What if the login() function is used in multiple places and in some we don’t have the whole User object?

One option would be to query the whole User object from the database which doesn’t make sense since we have all the information we need.

Another option is to create a dummy User object in those places and pass that in. But if the api.logIn() function adds another parameter later on, our program will work, but you would send dummy data in each place where we didn’t have the complete User object.

To avoid these types of errors you should always Ask for what you need.

class AuthService(api: AuthApi) {

    fun logIn(username: String, password: String): Result = api.logIn(username, password)
}

Single Responsibility Principle

If you’re familiar with the Single Responsibility Principle (SRP), you know that every class should have one, and only one, reason to change. However, many people seem to forget that object construction is a responsibility for itself as well. So when we load our constructors with responsibilities beyond simple initialization, we’re essentially violating this principle.

Here’s an example of a constructor doing more work than it’s supposed to:

class NetworkClient {

    private val httpClient: HttpClient = HttpClientImpl()

    // ...
}

In this example, the NetworkClient creates a new instance of the HttpClient inside the constructor.

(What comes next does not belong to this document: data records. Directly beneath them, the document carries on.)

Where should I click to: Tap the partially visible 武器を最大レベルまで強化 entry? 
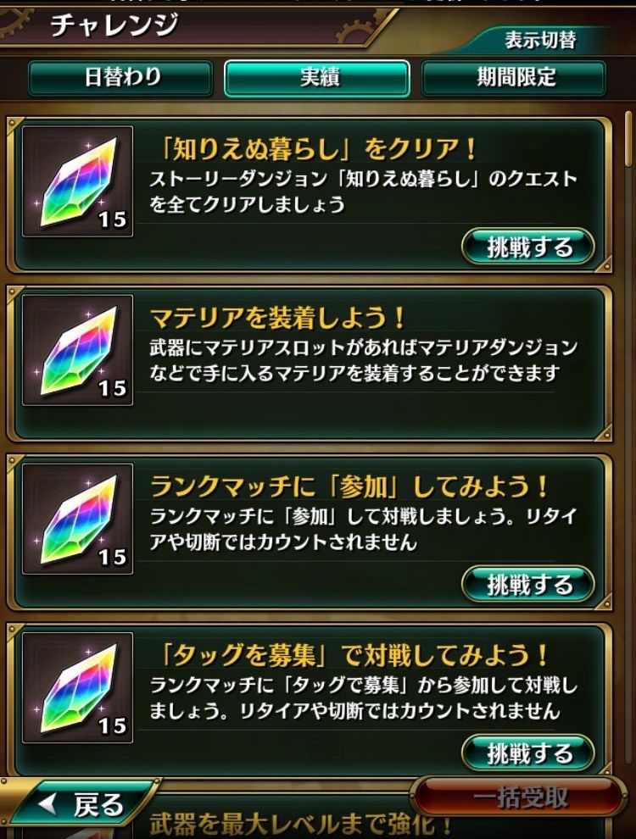pyautogui.click(x=300, y=825)
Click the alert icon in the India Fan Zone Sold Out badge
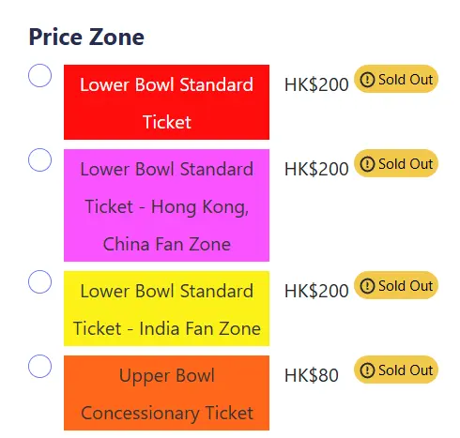The image size is (460, 438). (367, 286)
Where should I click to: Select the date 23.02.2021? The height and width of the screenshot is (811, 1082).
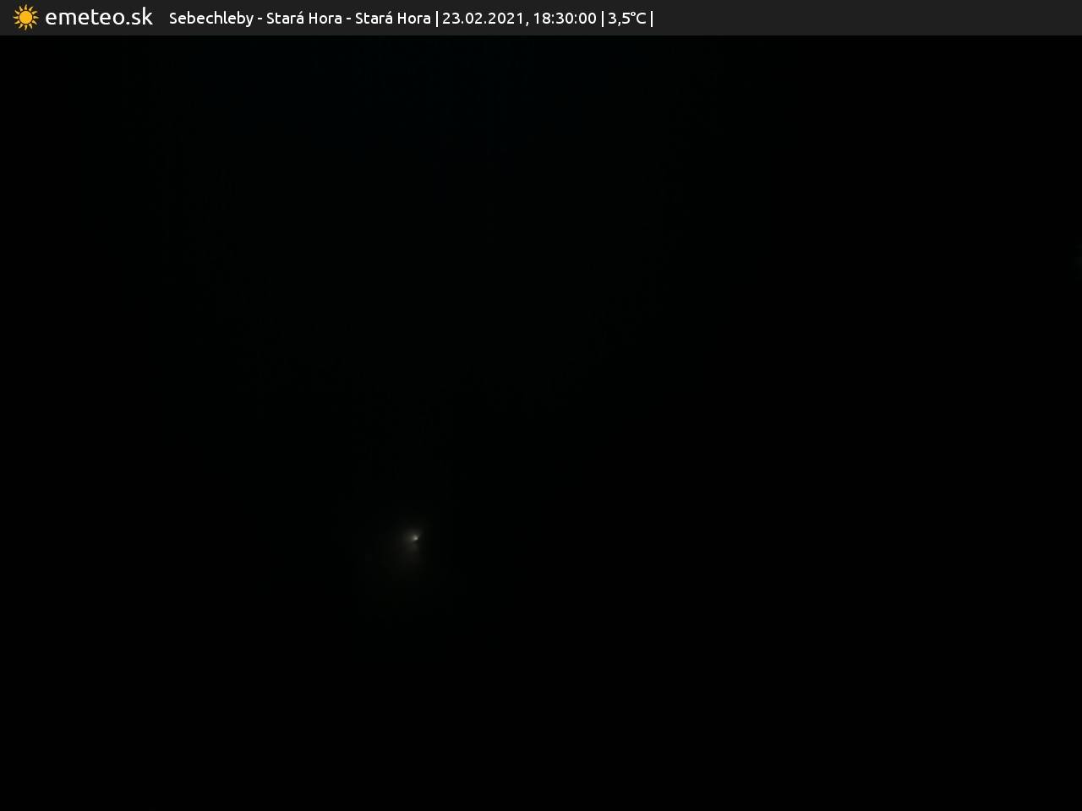(482, 19)
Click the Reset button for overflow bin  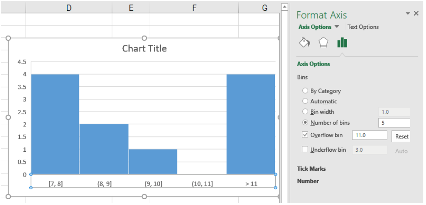(401, 136)
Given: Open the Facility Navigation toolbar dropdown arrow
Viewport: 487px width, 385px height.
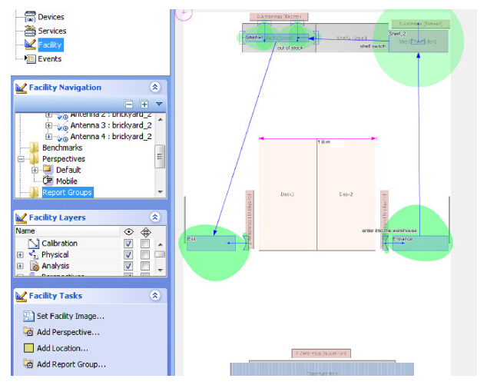Looking at the screenshot, I should tap(158, 104).
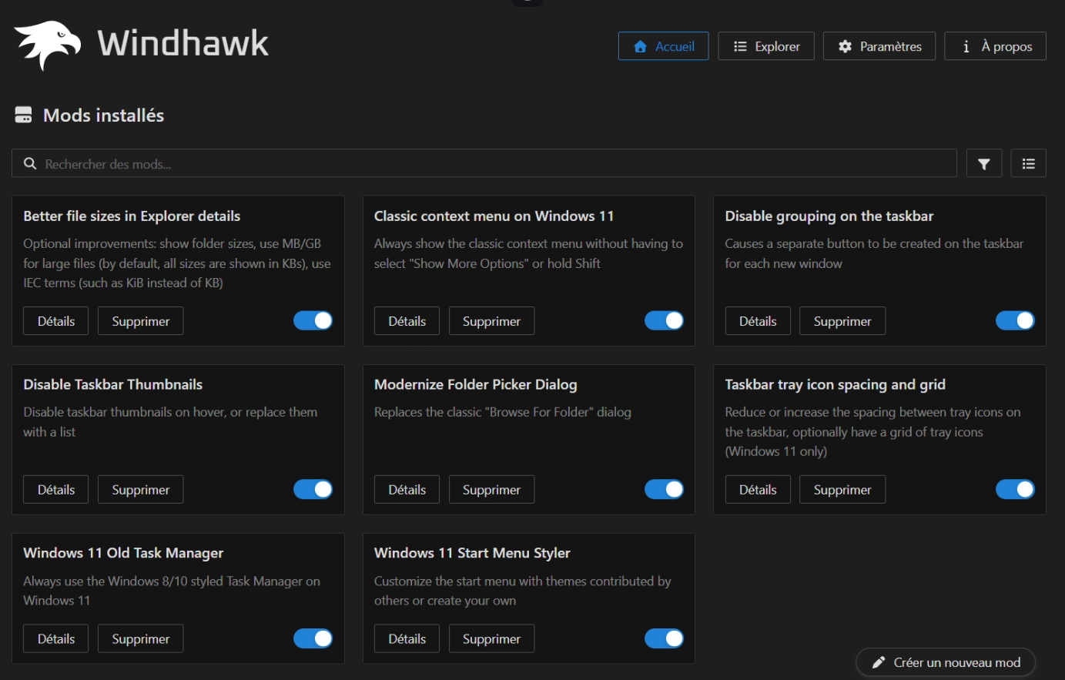Screen dimensions: 1065x680
Task: View Détails of Modernize Folder Picker Dialog
Action: coord(407,490)
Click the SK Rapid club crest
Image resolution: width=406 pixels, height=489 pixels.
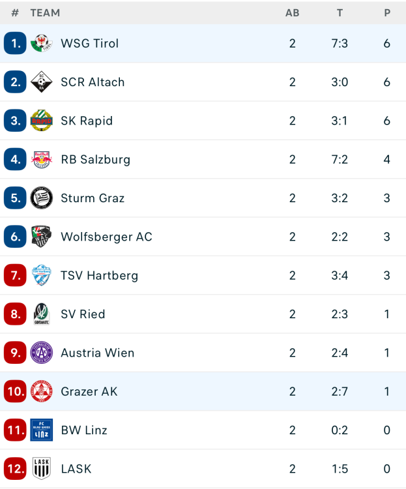click(x=41, y=121)
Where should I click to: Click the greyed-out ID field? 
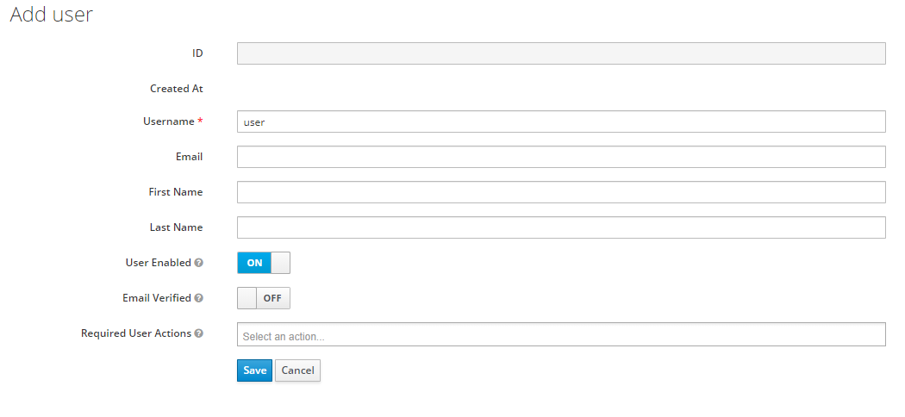(561, 53)
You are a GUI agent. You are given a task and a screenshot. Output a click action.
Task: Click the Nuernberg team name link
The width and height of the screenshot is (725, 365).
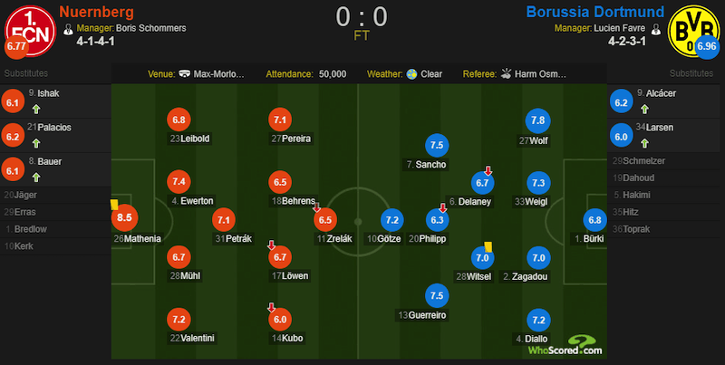[97, 12]
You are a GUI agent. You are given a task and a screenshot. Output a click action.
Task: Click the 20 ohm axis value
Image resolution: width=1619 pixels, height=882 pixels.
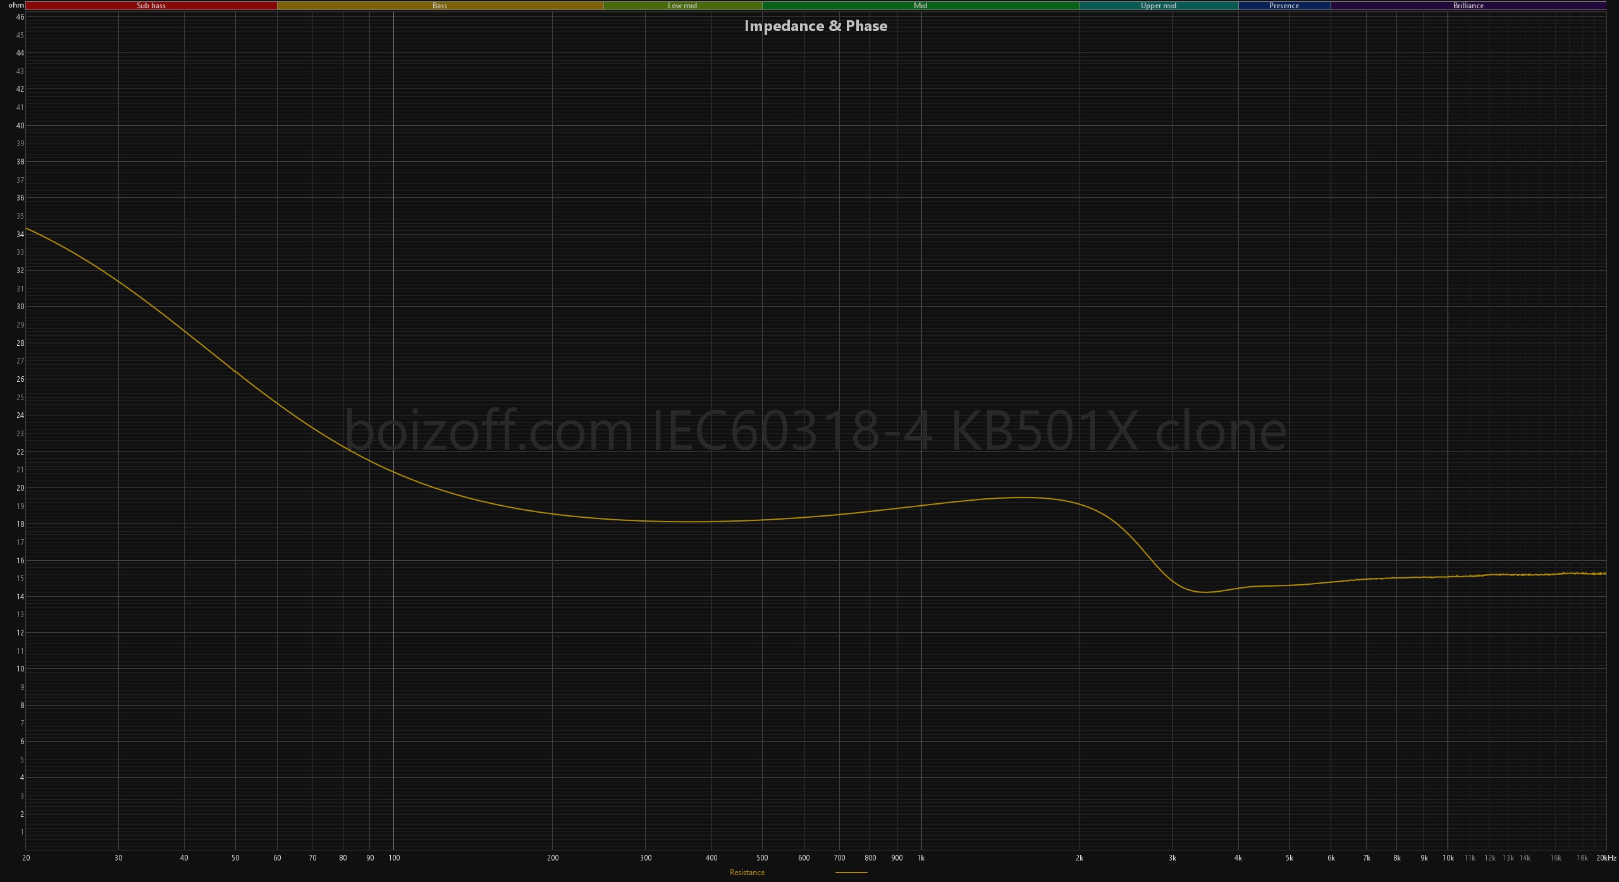20,488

This approach has several issues:

1. We cannot test the NetworkClient without instantiating the real HttpClient
2. We cannot polymorphically change the configuration of the HttpClient
3. The NetworkClient is hiding its use of HttpClient making it harder to reason about the class’s behavior, dependencies, and interactions with other parts of the system

This can be avoided by simply passing in the HttpClient instead of creating it (Ask for what you need).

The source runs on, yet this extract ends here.